In terms of impact factor, Remote Sensing of Environment has been consistently ranked as NO.1 remote sensing journal over the past decade. I wrote a spider to crawl its website and extract all available author information. Web scrapying code can be found in this folder. Please click here to view the data processing code.
https://www.sciencedirect.com/journal/remote-sensing-of-environment/issues contains information of issues from 1969 to 2019.
Scrapy web scrapying framework and Selenium package in Python were used to extract data from the journal web. Selenium was used to automatically click each button to show the hidden urls.

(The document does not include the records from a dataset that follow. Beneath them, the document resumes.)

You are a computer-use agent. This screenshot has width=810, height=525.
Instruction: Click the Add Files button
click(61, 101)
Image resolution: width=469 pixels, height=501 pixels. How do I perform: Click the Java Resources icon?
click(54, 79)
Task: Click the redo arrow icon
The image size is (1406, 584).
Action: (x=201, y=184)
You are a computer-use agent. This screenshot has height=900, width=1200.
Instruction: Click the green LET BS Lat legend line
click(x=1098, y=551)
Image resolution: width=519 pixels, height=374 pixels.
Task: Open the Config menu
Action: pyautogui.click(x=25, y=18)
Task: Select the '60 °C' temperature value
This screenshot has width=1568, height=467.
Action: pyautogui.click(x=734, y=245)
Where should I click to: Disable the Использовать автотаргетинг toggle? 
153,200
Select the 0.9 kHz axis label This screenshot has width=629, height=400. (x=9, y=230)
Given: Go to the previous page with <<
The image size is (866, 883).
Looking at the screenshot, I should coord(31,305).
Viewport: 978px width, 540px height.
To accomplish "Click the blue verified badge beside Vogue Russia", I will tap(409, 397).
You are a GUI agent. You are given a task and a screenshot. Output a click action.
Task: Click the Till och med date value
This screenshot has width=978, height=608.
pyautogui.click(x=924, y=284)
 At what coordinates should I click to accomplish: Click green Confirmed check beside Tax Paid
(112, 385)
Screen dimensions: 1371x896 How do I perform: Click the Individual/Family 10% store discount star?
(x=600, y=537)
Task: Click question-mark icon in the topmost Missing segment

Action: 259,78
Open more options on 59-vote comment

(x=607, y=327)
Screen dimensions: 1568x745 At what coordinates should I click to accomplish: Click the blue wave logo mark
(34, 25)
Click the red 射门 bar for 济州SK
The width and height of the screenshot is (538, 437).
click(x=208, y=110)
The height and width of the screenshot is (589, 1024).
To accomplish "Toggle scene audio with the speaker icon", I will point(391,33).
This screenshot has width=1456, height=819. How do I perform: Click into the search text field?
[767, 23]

Some prerequisites were listed below:
- run in terminal:
pip3 install scrapy selenium
- Download web driver (Firefox driver for me)
- run in terminal:
sudo cp geckodriver's position /usr/local/bin
sudo chmod +x /usr/local/bin/geckodriver
- In settings.py, change
ROBOTSTXT_OBEY = TruetoROBOTSTXT_OBEY = False
All codes are available in this folder.
By the date (Jun 6th 2019) of web scraping, the most recent volume was Volume 231 (in progress 15 September 2019). Information of around 7000 papers was extracted. It should be noted that only the first three authors were considered in the analysis since for each article only five authors at most are available on their website. "min" rank method (i.e. rank the dataframe by minimum rank if 2 or more values are found to be the same) was used so top 50 authors may have more than 50 authors. For example:
| Author | Num_Publications | Rank |
|---|---|---|
| A | 20 | 1 |
| B | 20 | 1 |
| C | 18 | 3 |
The figure was sorted in descending order by the total number of publications over the past decade.